Principal Component Analysis: banknotes

I conduct EDA principal component analysis of a dataset banknotes. I intend to reduce dimensionality of this dataset to be able to train neural network so that it can recognise counterfeit banknotes with high probability.

Jolliffe (2002) groups methods for choosing the number of PCs into three branches: subjective methods (e.g., the scree plot), distribution-based test tools (e.g., Bartlett’s test), and computational procedures (e.g., cross- validation). According to Choi et al. (2015) each branch has advantages as well as disadvantages, and no single method has emerged as the community standard.

The scree plot (a) “shoulder rule” method aims to determine the point where adding another principal component does not explain much variance in comparison to previous principal components. We may identify “shoulder” on 3rd principal component. According to this method, we choose number of PCs just before “shoulder”, so 2.

Another method directly connected with scree plot method is picking a threshold of culminative variance explained by the first n PCs. The 90% rule of thumb suggests to choose q to be the smallest integer such that the q first PCs explain at least 90% of variance. According to this method I should choose 3 PCs which explain in total 93% of variance.
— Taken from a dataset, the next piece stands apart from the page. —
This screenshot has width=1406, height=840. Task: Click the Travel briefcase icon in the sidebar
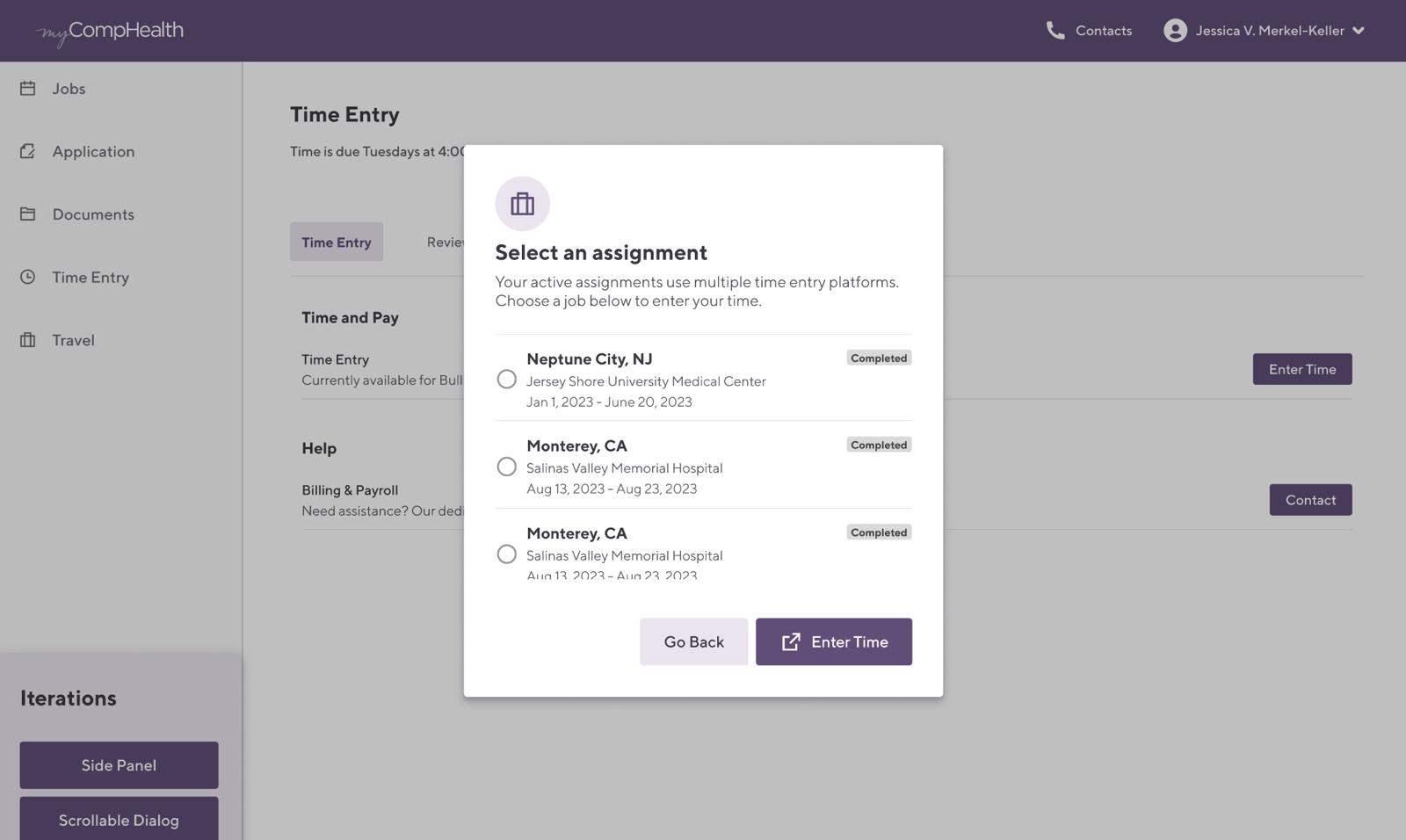[x=27, y=340]
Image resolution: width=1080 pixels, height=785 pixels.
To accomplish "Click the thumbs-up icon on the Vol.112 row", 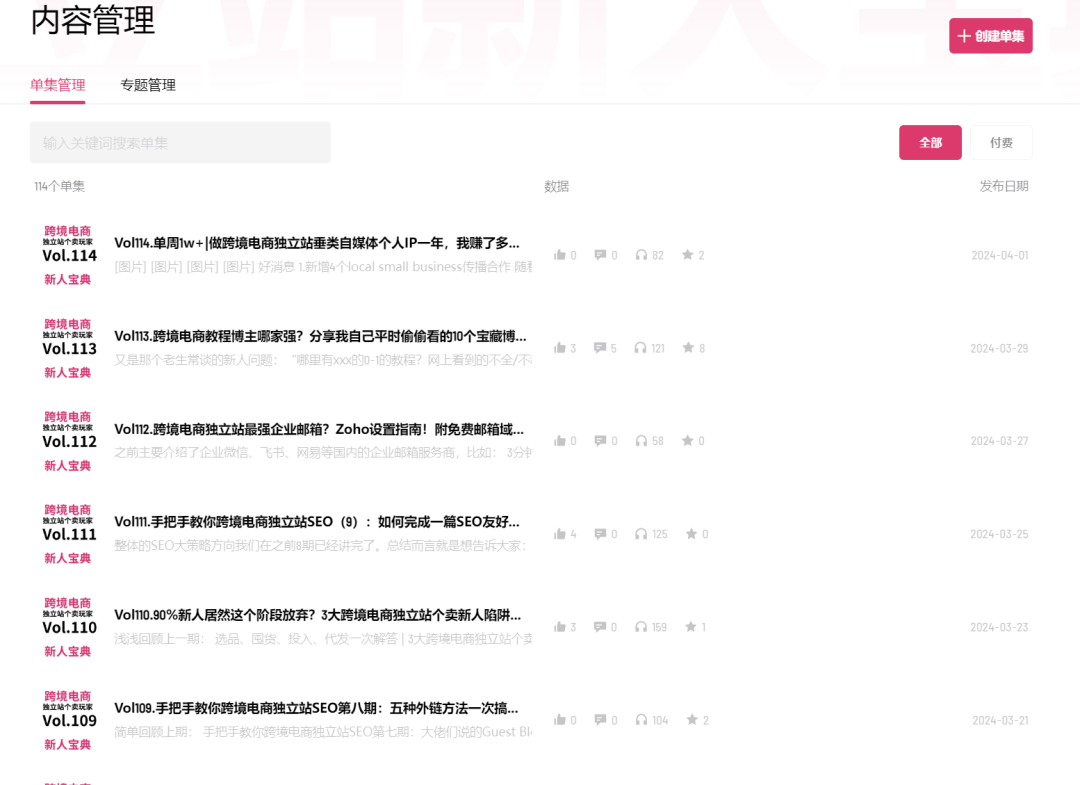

The broken-stick model retains components that explain more variance than would be expected by randomly dividing the variance into p parts. As can be seen in the plot, we should only choose the first component because only its variation is greater than that given by broken stick model 2.

Choosing number of PCs.

The entries of first PC loading tells us that the first PC score is essentially the contrast between Diagonal and Bottom, Top, Right, Left. The second entries of PC loading tells us that the second PC score is essentially a contrast between Bottom, Diagonal and Top, Left, Right.

First 2 PCA scores of non-stanrarised (left) and statdarised (right) data.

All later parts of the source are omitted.